Lady Lisle
Author : Mary Elizabeth Braddon
Publisher :
Page : 380 pages
File Size : 47,65 MB
Release : 1867
Category :
ISBN :
Author : Mary Elizabeth Braddon
Publisher :
Page : 380 pages
File Size : 47,65 MB
Release : 1867
Category :
ISBN :
Author : Mary Anne Everett Green
Publisher :
Page : 378 pages
File Size : 19,64 MB
Release : 1846
Category : English letters
ISBN :
Author :
Publisher :
Page : 386 pages
File Size : 45,53 MB
Release : 1846
Category :
ISBN :
Author : Ruth Ahnert
Publisher : Oxford University Press
Page : 296 pages
File Size : 48,35 MB
Release : 2024-02-16
Category : History
ISBN : 0192602683
Tudor Networks of Power is the product of a groundbreaking collaboration between an early modern book historian and a physicist specializing in complex networks. Together they have reconstructed and computationally analysed the networks of intelligence, diplomacy, and political influence across a century of Tudor history (1509-1603), based on the British State Papers. The 130,000 letters that survive in the State Papers from the Tudor period provide crucial information about the textual organization of the social network centred on the Tudor government.
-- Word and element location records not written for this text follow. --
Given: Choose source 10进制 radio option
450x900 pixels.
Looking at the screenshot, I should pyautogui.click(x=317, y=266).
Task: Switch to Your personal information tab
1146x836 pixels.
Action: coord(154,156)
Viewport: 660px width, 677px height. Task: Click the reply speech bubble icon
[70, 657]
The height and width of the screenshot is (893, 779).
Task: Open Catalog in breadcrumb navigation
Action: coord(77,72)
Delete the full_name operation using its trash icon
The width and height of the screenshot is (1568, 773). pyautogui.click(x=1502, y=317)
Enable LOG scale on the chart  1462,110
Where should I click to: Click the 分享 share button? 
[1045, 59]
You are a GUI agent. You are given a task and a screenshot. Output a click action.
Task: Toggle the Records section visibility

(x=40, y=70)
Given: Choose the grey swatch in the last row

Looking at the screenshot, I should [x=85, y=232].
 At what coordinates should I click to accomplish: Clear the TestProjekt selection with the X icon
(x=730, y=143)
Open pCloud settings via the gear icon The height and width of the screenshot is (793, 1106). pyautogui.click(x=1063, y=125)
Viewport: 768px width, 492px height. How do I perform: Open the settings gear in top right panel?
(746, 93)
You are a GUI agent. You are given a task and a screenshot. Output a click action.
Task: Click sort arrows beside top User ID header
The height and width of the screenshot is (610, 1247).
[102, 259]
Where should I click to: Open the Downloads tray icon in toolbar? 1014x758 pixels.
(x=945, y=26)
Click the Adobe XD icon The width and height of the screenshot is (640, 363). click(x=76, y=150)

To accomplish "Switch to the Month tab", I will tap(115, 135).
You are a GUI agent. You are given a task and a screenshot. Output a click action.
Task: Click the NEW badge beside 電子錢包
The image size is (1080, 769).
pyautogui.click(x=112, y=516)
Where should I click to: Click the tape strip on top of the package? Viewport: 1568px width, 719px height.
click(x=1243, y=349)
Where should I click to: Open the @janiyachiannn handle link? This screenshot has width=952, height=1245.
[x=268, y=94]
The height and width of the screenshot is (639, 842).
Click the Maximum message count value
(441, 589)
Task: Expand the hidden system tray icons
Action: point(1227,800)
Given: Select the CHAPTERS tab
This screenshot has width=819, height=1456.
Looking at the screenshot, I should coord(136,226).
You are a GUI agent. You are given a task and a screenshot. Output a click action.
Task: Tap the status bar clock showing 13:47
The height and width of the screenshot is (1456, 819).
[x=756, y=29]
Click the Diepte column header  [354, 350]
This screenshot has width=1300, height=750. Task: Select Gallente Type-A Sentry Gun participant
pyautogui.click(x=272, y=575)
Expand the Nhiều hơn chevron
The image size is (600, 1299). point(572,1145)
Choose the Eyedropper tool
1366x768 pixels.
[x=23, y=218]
Whole libraries have been written using this archive, but until now nobody has had access to the macroscopic tools that allow us to ask questions such as: What are the reasons for the structure of the Tudor government's intelligence network? What was it geographical reach and coverage? Can we use network data to show patterns of surveillance? What role did women play in these government networks? And what biases are there in the data? The authors employ methods from the field of network science, translating key concepts and approaches into a language accessible to literary scholars and historians, and illustrating them with examples drawn from this fantastically rich archive. Each chapter is the product of a set of thematically organized 'experiments', which show how particular methods can help to ask and answer research questions specific to the State Papers archive, but also have applications for other large bodies of humanities data. The fundamental aim of this book, therefore, is not merely to provide an innovative perspective on Tudor politics; it also aspires to introduce an entirely new audience to the methods and applications of network science, and to suggest the suitability of these methods for a range of humanistic inquiry.
Author : McCarthy
Publisher :
Page : 368 pages
File Size : 41,40 MB
Release : 1887
Category :
ISBN :
Author : Barbara J. Harris
Publisher : Oxford University Press
Page : 361 pages
File Size : 28,97 MB
Release : 2002-08-22
Category : History
ISBN : 0198034490
Portraits of aristocratic women from the Yorkist and Tudor periods reveal elaborately clothed and bejeweled nobility, exemplars of their families' wealth. Unlike their male counterparts, their sitters have not been judged for their professional accomplishments. In this groundbreaking study, Barbara J. Harris argues that the roles of aristocratic wives, mothers, and widows constituted careers for women that had as much public and political significance and were as crucial for the survival and prosperity of their families and class as their husband's careers. Women, Harris demonstrates, were trained from an early age to manage their families' property and households; arrange the marriages and careers of their children; create, sustain, and exploit the client-patron relationships that were an essential element in politics at the regional and national levels; and, finally, manage the transmission and distribution of property from one generation to another, since most wives outlived their husbands. English Aristocratic Women unveils the lives of noblewomen whose historical influence has previously been dismissed, as well as those who became favorites at the court of Henry VIII. Through extensive archival research of documents belonging to more than twelve hundred families, Harris paints a collective portrait of upper-class women of this period. By recognizing the full significance of the aristocratic women's careers, this book reinterprets the politics and gender relations of early modern England. Barbara J. Harris is Professor of History and Women's Studies at the University of North Carolina at Chapel Hill. Her previous works include Edward Stafford, Third Duke of Buckingham, 1478-1521.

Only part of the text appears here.